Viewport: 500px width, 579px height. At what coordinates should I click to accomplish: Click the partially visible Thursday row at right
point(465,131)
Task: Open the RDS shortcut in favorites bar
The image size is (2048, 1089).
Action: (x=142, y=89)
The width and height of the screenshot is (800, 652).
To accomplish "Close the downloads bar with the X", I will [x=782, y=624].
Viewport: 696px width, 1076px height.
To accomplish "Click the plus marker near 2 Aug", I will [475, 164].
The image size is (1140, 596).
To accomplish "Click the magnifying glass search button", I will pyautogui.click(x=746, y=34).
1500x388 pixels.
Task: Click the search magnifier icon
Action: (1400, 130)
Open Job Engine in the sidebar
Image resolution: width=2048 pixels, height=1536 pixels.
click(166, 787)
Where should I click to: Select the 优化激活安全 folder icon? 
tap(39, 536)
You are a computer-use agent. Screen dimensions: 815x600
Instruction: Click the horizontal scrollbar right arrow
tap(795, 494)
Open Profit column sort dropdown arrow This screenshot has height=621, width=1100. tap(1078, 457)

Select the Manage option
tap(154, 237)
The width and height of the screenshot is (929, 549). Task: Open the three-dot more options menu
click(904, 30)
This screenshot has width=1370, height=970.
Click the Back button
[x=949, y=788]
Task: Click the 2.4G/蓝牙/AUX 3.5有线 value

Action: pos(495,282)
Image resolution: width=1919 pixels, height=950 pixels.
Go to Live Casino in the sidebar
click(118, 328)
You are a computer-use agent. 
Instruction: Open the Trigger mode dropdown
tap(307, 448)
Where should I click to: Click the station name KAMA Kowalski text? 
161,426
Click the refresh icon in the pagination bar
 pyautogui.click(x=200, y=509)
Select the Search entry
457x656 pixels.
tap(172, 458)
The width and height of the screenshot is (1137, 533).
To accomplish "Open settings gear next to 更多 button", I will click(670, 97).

-----

Write out all of the data above line for line, with no changes.

[Answer to this exercise]
Viewport: 500px width, 579px height. At what coordinates should I click to accomplish: Click the partially visible Thursday row at right
point(465,131)
Task: Open the RDS shortcut in favorites bar
The image size is (2048, 1089).
Action: (x=142, y=89)
The width and height of the screenshot is (800, 652).
To accomplish "Close the downloads bar with the X", I will [x=782, y=624].
Viewport: 696px width, 1076px height.
To accomplish "Click the plus marker near 2 Aug", I will [475, 164].
The image size is (1140, 596).
To accomplish "Click the magnifying glass search button", I will pyautogui.click(x=746, y=34).
1500x388 pixels.
Task: Click the search magnifier icon
Action: (1400, 130)
Open Job Engine in the sidebar
Image resolution: width=2048 pixels, height=1536 pixels.
click(166, 787)
Where should I click to: Select the 优化激活安全 folder icon? 
tap(39, 536)
You are a computer-use agent. Screen dimensions: 815x600
Instruction: Click the horizontal scrollbar right arrow
tap(795, 494)
Open Profit column sort dropdown arrow This screenshot has height=621, width=1100. tap(1078, 457)

Select the Manage option
tap(154, 237)
The width and height of the screenshot is (929, 549). Task: Open the three-dot more options menu
click(904, 30)
This screenshot has width=1370, height=970.
Click the Back button
[x=949, y=788]
Task: Click the 2.4G/蓝牙/AUX 3.5有线 value

Action: pos(495,282)
Image resolution: width=1919 pixels, height=950 pixels.
Go to Live Casino in the sidebar
click(118, 328)
You are a computer-use agent. 
Instruction: Open the Trigger mode dropdown
tap(307, 448)
Where should I click to: Click the station name KAMA Kowalski text? 
161,426
Click the refresh icon in the pagination bar
 pyautogui.click(x=200, y=509)
Select the Search entry
457x656 pixels.
tap(172, 458)
The width and height of the screenshot is (1137, 533).
To accomplish "Open settings gear next to 更多 button", I will click(670, 97).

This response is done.